I.Dünya Harbi yıllarında 1915 yazında 650 kişilik bir “Siyon Katır Alayı” Çanakkale’de bizim ordumuzla savaşırken, 5 alaydan ibaret 5000 kişilik bir Yahudi ordusu “Kral Davut’un Askerleri” ismiyle 1917 yazında yine İngiliz ordusu saflarında Filistin’de bize karşı neden ve niçin savaşmıştı? İngiltere’ye dayanarak Osmanlı İmparatorluğunu yıkmak süratiyle Filistin’e konmak ve burada, yapılan “projeksiyon planı” na göre, “50 yıl içinde” (1898 – 1948) denilerek 1948’de “İsrail Devleti” ni kurmak içindi. Çok şükür (!) kurdular. Hem de 1492’den beri Türkün ve Türkiye’nin ekmeğini yiye yiye kurdular. Doğrusu, gözlerine dursun! Bu arada, bazı Türkiye Yahudilerini böyle bir suçlamadan tenzih ederiz. Çünkü, onların bir kısmı “velinimetimiz” dedikleri Türkiye’ye hep sadık kalmışlardır. Bütün çektiklerimiz, “Siyonist Yahudiler” den kaynaklanmıştır.
-Bütün bu olanlardan sonra Araplar da hak ettiklerini buldular mı?
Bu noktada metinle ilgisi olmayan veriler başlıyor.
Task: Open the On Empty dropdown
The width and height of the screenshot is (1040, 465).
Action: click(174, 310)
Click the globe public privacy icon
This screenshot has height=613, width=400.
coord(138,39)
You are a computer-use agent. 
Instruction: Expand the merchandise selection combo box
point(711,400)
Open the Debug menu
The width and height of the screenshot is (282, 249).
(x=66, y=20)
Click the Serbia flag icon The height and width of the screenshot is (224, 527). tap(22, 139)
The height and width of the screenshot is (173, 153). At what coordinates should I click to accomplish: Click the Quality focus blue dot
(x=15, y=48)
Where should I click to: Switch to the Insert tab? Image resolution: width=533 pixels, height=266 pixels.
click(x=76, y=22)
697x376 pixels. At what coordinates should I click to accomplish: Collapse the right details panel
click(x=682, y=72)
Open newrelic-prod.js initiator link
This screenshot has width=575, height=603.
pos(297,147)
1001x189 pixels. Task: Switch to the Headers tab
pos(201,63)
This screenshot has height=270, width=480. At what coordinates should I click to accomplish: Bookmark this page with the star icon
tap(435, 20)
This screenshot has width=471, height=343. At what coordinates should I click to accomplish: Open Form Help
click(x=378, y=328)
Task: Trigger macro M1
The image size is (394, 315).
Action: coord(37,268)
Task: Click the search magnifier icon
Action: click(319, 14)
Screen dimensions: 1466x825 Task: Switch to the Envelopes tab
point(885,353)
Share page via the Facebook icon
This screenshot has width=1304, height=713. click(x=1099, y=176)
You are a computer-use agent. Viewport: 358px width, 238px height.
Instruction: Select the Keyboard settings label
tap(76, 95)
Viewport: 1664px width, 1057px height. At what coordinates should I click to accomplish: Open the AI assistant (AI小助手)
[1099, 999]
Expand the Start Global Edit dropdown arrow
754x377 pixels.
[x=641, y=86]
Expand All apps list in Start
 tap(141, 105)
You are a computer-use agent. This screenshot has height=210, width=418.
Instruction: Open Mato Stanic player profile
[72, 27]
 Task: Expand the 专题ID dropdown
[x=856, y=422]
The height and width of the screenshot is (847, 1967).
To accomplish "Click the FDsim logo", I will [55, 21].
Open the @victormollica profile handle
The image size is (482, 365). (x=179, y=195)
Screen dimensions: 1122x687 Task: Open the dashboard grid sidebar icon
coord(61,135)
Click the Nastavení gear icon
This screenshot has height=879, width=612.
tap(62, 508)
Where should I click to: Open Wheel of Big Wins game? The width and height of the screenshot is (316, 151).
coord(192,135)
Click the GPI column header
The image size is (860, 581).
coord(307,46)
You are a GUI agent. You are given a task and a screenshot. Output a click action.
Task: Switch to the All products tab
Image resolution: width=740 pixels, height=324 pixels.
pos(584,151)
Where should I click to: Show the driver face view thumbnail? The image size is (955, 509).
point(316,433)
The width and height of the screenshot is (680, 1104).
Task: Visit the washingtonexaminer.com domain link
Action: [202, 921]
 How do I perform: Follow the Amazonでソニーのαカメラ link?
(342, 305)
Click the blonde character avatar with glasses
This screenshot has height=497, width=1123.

-Fazlasıyla buldular. Birçok Arap vilayetinde, Filistin’de de Yahudiler yanında “Halife’ye isyan etmiş Ayrılıkçı İngiliz piyonu Araplarla” da savaştık. İsyanın başı Mekke Şerifi Şerif Hüseyin, etrafına topladığı, paralı askerleri “Arap Bedeviler Sürüsü” nü Hicaz’da ve Filistin’de İngiliz Ajanı Lavrens’in emrine verdi. İngilizler, sahte bağımsızlık vaatleriyle Arapları da kandırdılar ve “Halife’ye isyan ne demekmiş” ettiklerini buldur. Anlayacağınız, Araplar kendi bağırlarına bir hançer gibi saplanacak olan “İsrail Devleti” nin kurulmasına bilerek veya bilmeyerek kendileri de hizmet etiler. Hep ettiler ve bunun cezası olarak zaten 123 yıldan (1898 – 2021) beri hep bunu çekiyorlar. O günden bu günü her gün kan akıyor. Gerçi, “İngilizlere ve Siyonistlere kanarak Türklere, İslam’ın Halife’sine el kaldırdık, pişmanız” diye yakınsalar da, bu gidişle 123 yıl daha üzerlerinde yaşanan zilleti yaşamaya devam edecekleri anlaşılıyor.
-Öyle de olsa böyle de olsa Araplara yine biz Türkler ve Türkiye sahip çıkacağız herhalde?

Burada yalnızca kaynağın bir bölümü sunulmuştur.